Because of all this some, like the one who submitted the above question, might think that the resurgence of natural theology and Christian apologetics in our day is a waste of time. They argue that we live in a postmodern culture in which appeals to such arguments are no longer effective. Perhaps Richard Harris and Rousseau are right; in today’s culture truth is relative and the rational arguments for the truth of theism no longer work. Sincerity and feelings are all that matter.

But neither Richard Harris nor I nor millions of others are ready to wave the white flag of surrender in the academic arena – because the idea that we live in a postmodern culture is a myth. A postmodern culture is impossible.

People are not relativistic in the areas of science, engineering, and technology; they are relativistic and pluralistic only in matters of religion and ethics. But that’s not postmodernism; that’s modernism.

We live in a culture that remains modernist and if we yield our gospel to a postmodern culture it will be self-defeating. If we lay aside our best apologetic weapons of logic and evidence, we ensure modernism’s triumph over us and therefore Christianity will be reduced to but another voice in a cacophony of competing voices, each sharing its own “truth” and none commending itself as the objective truth about reality.

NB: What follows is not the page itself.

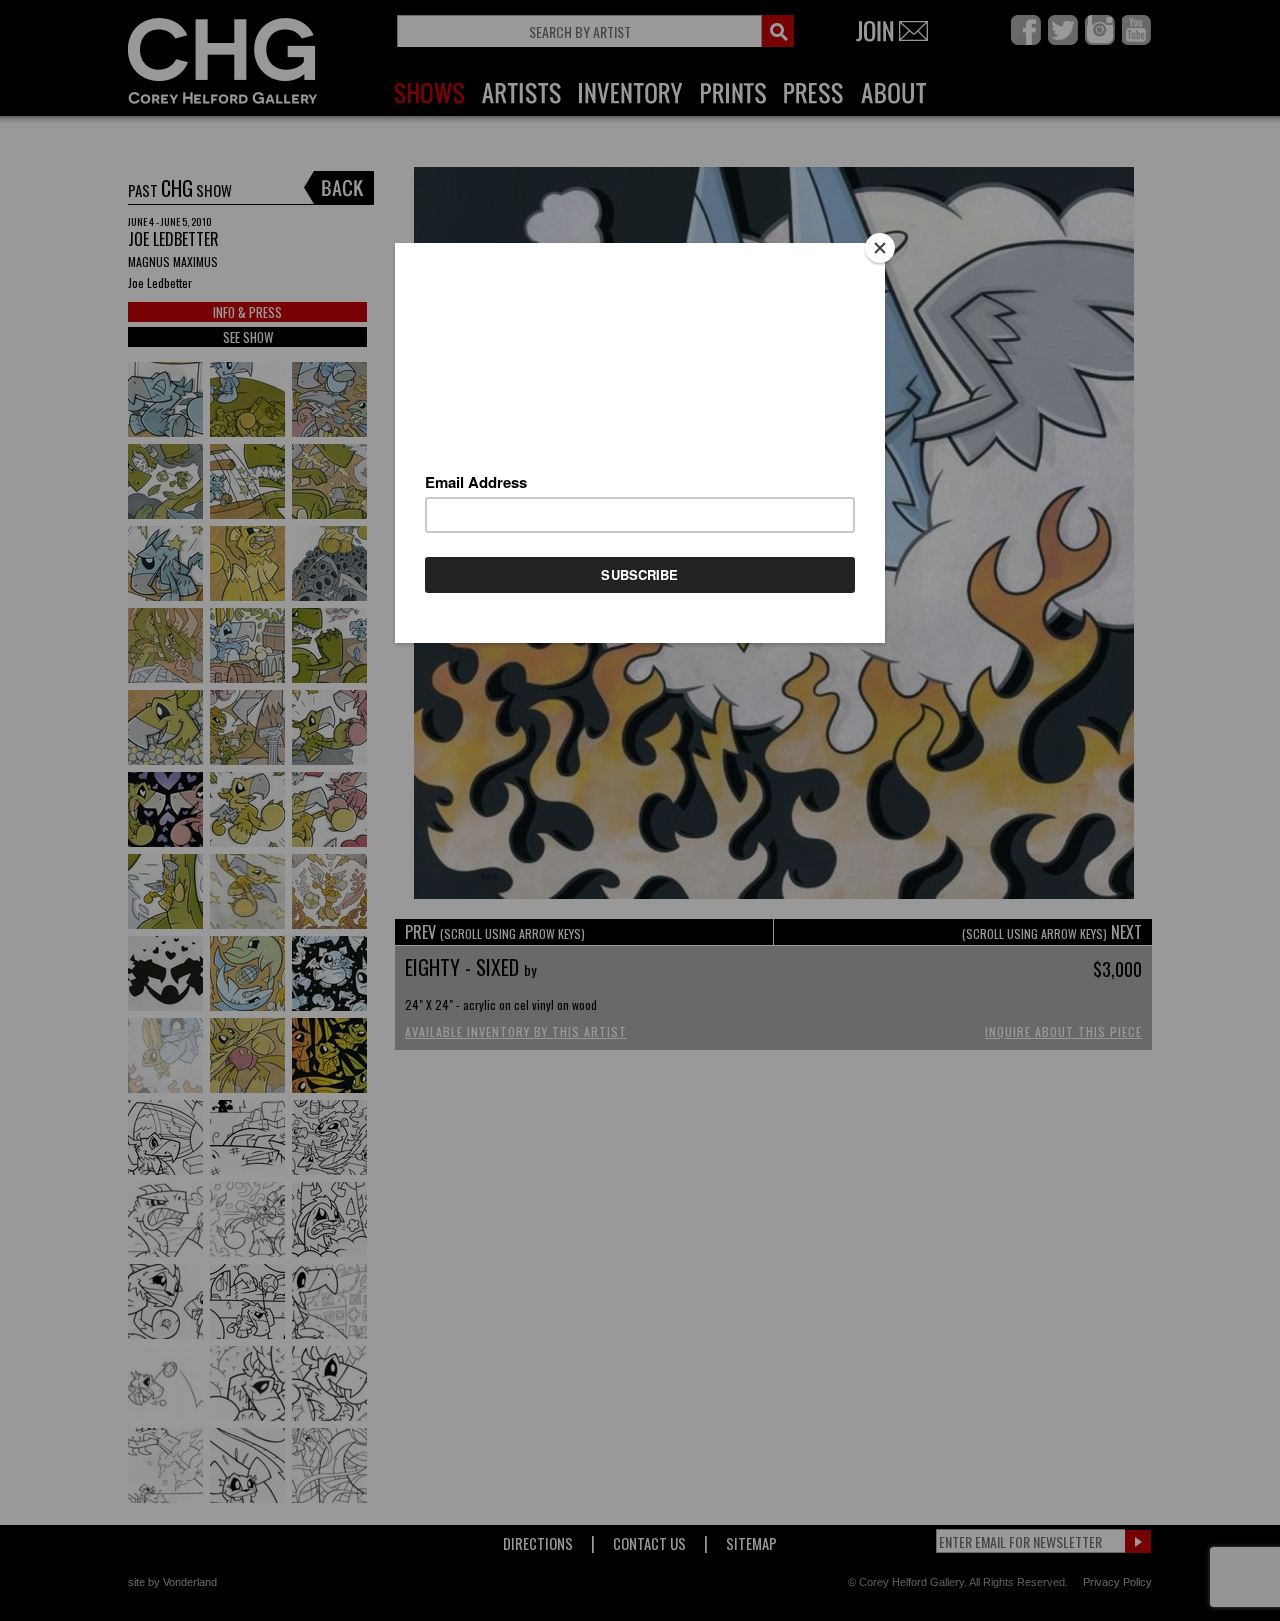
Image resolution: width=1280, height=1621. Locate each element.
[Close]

The gospel is never heard in isolation; it is always heard in one’s cultural environment. A person raised in a culture where Christianity is seen as an intellectually viable option will display an openness to the gospel.

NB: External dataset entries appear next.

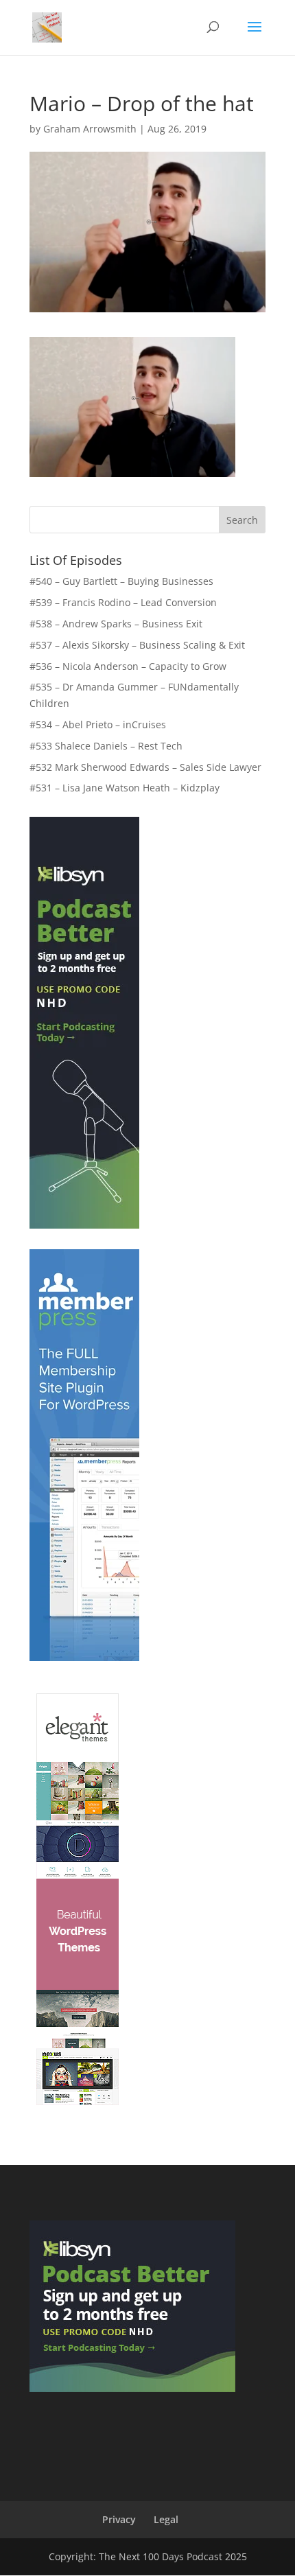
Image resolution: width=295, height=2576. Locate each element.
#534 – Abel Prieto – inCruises (98, 724)
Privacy (119, 2519)
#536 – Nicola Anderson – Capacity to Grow (128, 666)
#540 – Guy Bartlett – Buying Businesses (121, 581)
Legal (166, 2519)
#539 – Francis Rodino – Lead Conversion (123, 602)
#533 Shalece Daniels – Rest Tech (106, 745)
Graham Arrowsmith (90, 128)
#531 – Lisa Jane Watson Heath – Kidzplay (125, 787)
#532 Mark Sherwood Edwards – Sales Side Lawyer (145, 767)
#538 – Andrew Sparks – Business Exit (116, 623)
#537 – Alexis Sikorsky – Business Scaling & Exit (137, 644)
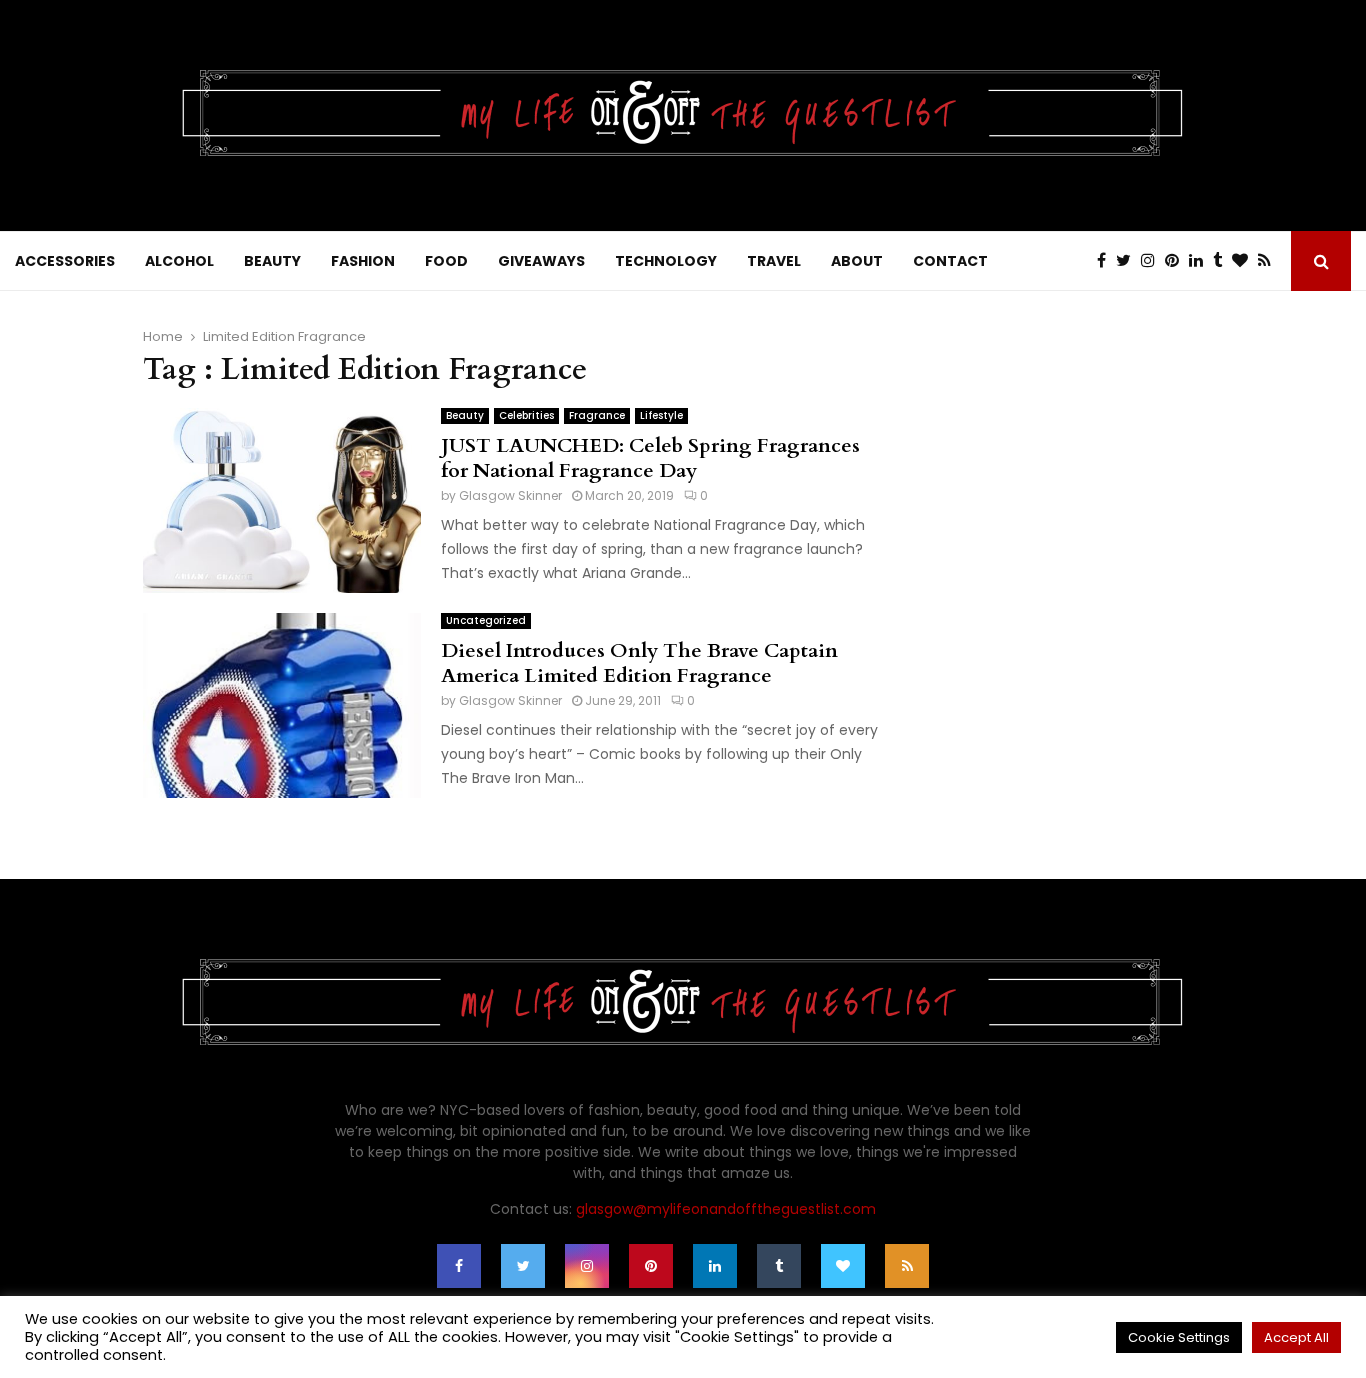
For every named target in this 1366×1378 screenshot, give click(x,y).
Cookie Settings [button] (1179, 1337)
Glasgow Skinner (510, 495)
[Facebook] (1106, 261)
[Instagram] (1153, 261)
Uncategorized (486, 620)
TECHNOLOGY (666, 261)
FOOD (446, 261)
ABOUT (857, 261)
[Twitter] (1128, 261)
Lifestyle (661, 415)
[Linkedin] (1201, 261)
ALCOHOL (179, 261)
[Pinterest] (1177, 261)
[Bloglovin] (1245, 261)
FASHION (363, 261)
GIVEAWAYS (541, 261)
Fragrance (597, 415)
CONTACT (950, 261)
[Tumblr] (1222, 261)
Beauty (465, 415)
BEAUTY (272, 261)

Those who dismiss Christian apologetics because, “no one comes to faith through intellectual arguments” are tragically shortsighted. Although it is true that God must first change the heart of the unbeliever; it is the broader task of Christian apologetics, including natural theology, to help create and sustain an environment in which the gospel can be heard as an intellectually viable option for thinking men and women. Doing so gives people the intellectual permission to believe when their hearts and minds are first moved (as they indeed are) by God.